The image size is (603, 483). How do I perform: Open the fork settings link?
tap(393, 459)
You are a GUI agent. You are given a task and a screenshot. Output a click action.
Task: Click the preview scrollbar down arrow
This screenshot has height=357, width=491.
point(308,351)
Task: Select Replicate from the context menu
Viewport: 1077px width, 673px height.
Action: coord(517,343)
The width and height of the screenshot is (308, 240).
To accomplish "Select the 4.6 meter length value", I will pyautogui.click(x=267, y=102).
|---|
What is required:
Count lines above with the word "Select". Give the number only.

Response for this exercise:
2